31.
By which Antiochus being terrified, because, as he was driven from the possession of the sea, he despaired of being able to defend his distant possessions, ordered the garrison to be withdrawn from Lysimachia, which plan was ill devised, as the event subsequently proved, lest it should be there cut off by the Romans.
[2]
As it was easy for him, not only to defend Lysimachia from the first attack of the Romans, but to protract the siege through the whole winter; and by thus prolonging the time, to reduce the besiegers to the extremity of want; and in the mean time try the hope of peace, as opportunities should present themselves.
[3]
But, after the defeat at sea, he not only gave up Lysimachia, but even raised the siege of Colophon, and retired to Sardis.
[4]
Here, bending all his thoughts to one single object, that of meeting the enemy in [p. 1688]the field, he sent into Cappadocia, to Ariarathes, to request assistance, and to every other place within his power, to collect forces.
[5]
Aemilius Regillus, after his victory at sea, proceeded to Ephesus, having drawn up his ships before the harbour, when he had extorted from the enemy a final acknowledgment of their having surrendered the dominion of the sea, sailed to Chios, to which he had directed his course from Samos, before the sea-fight.
[6]
As soon as he had refitted the ships that had been damaged in the battle, he sent off Lucius Aemilius Scaurus, with thirty others, to the Hellespont, to transport the army; and decorating the Rhodian vessels with naval spoils, and allowing them a part of the booty, he ordered them to return home.
[7]
The Rhodians energetically took the lead, and proceeded to assist in transporting the consul's forces, and when they had completed that service also, then at length returned to Rhodes.

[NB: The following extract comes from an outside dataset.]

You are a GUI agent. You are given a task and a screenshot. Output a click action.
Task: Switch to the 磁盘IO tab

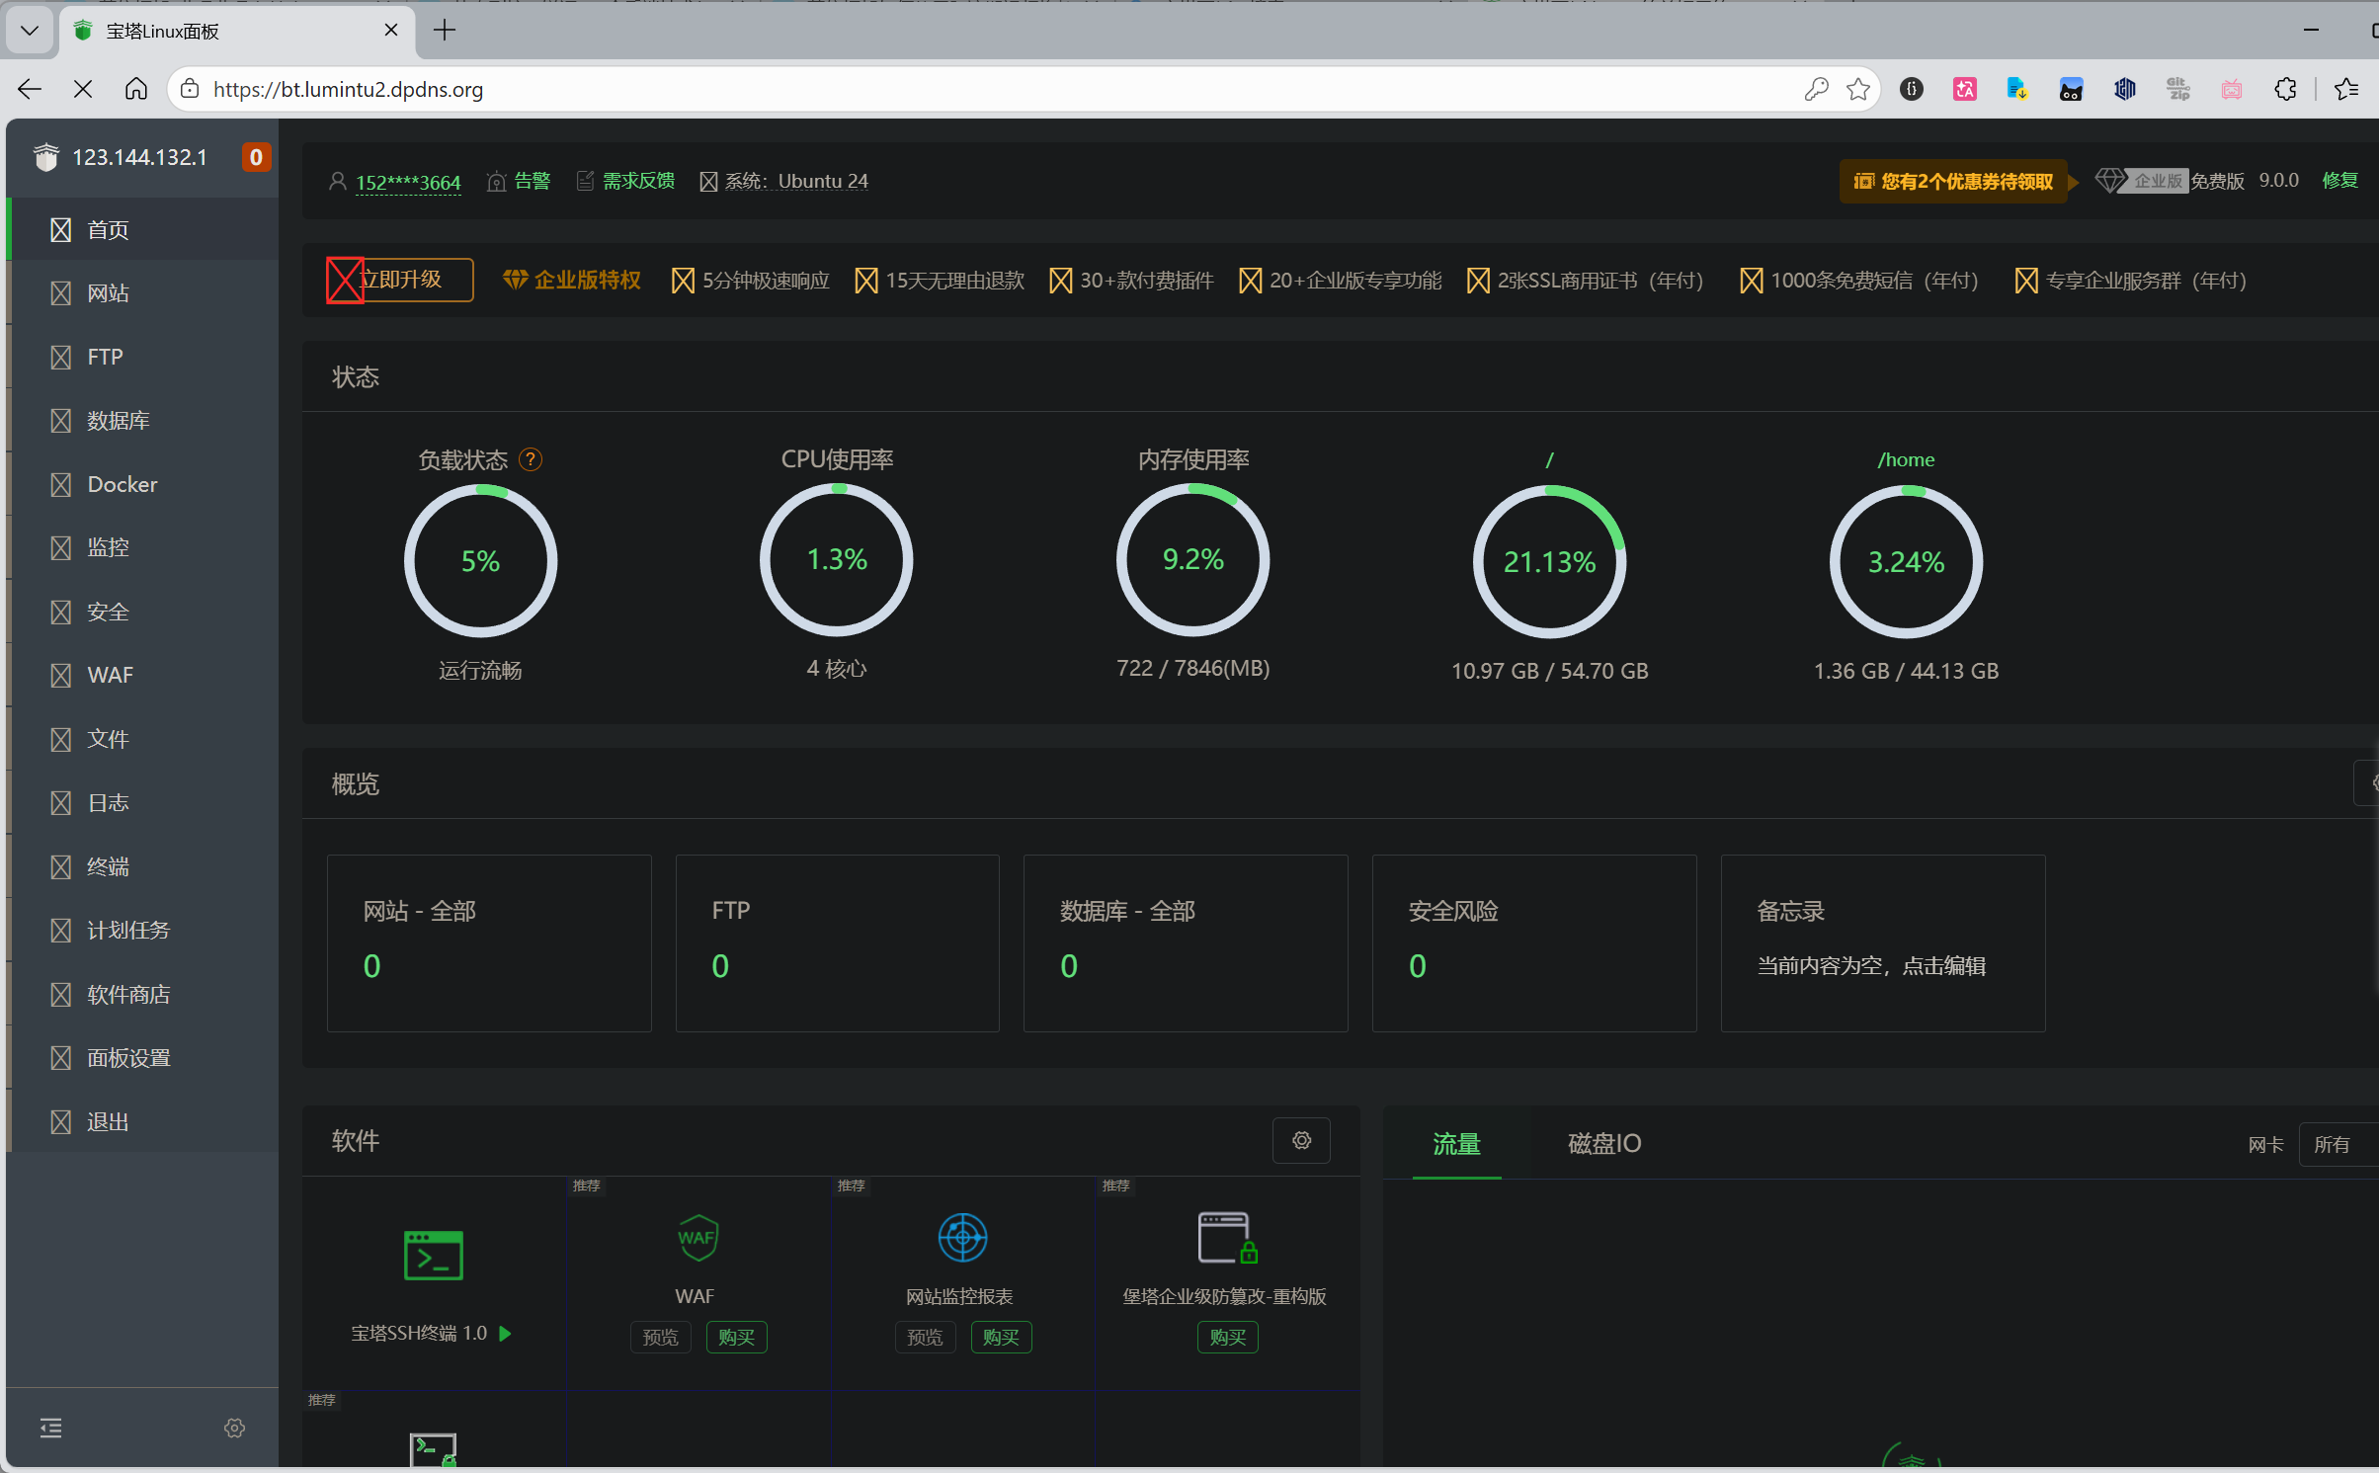[1603, 1143]
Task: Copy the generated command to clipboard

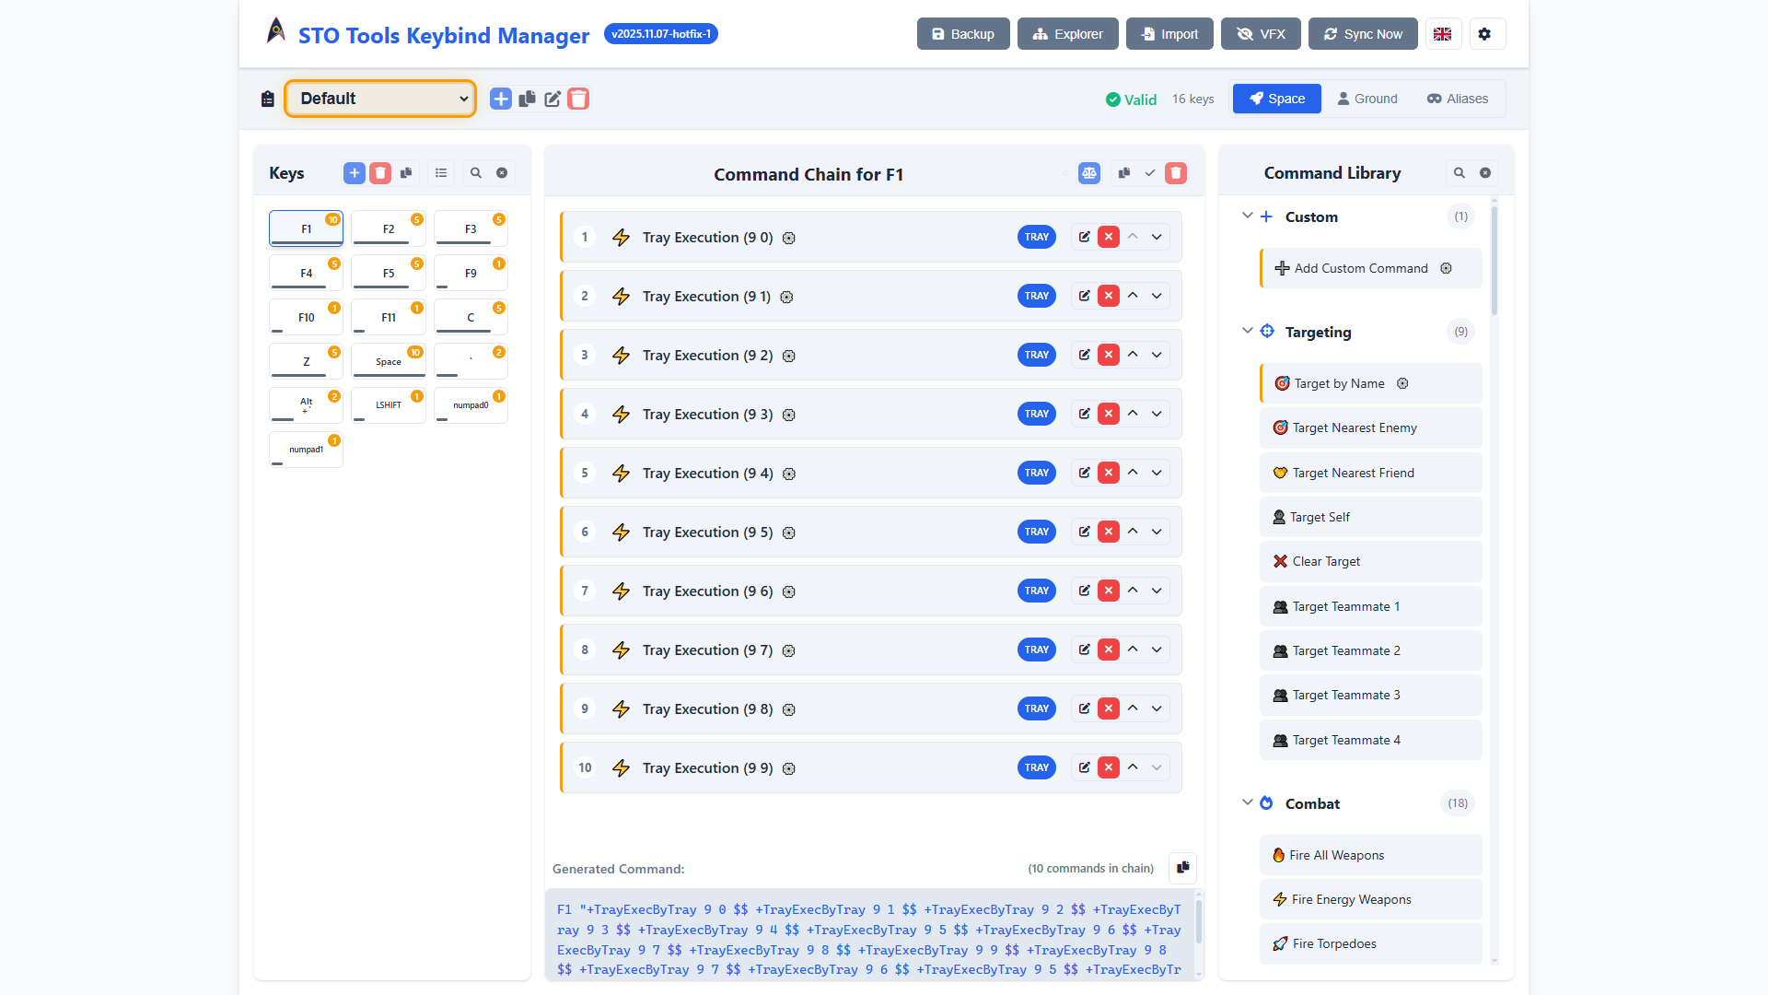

The Roman fleet sailed from Chios to Phocaea. This city stands at the bottom of a bay, and is of an oblong shape.
[8]
The wall encompasses a space of two miles and a half in length, and then contracts on both sides into a very narrow wedge-like form, which place they call Lampter (or the light-house). The breadth here extends one thousand two hundred paces;
[9]
and a tongue of land stretching out about a mile into the sea, divides the bay nearly in the middle, as if with a line; where it is connected with the main land by a narrow isthmus, it has two very safe harbours, turned to each side.
[10]
The one that fronts the south they call Naustathmos, (the station for ships,) from the circumstance of its being capable of containing a vast number of ships; the other is close to Lampter.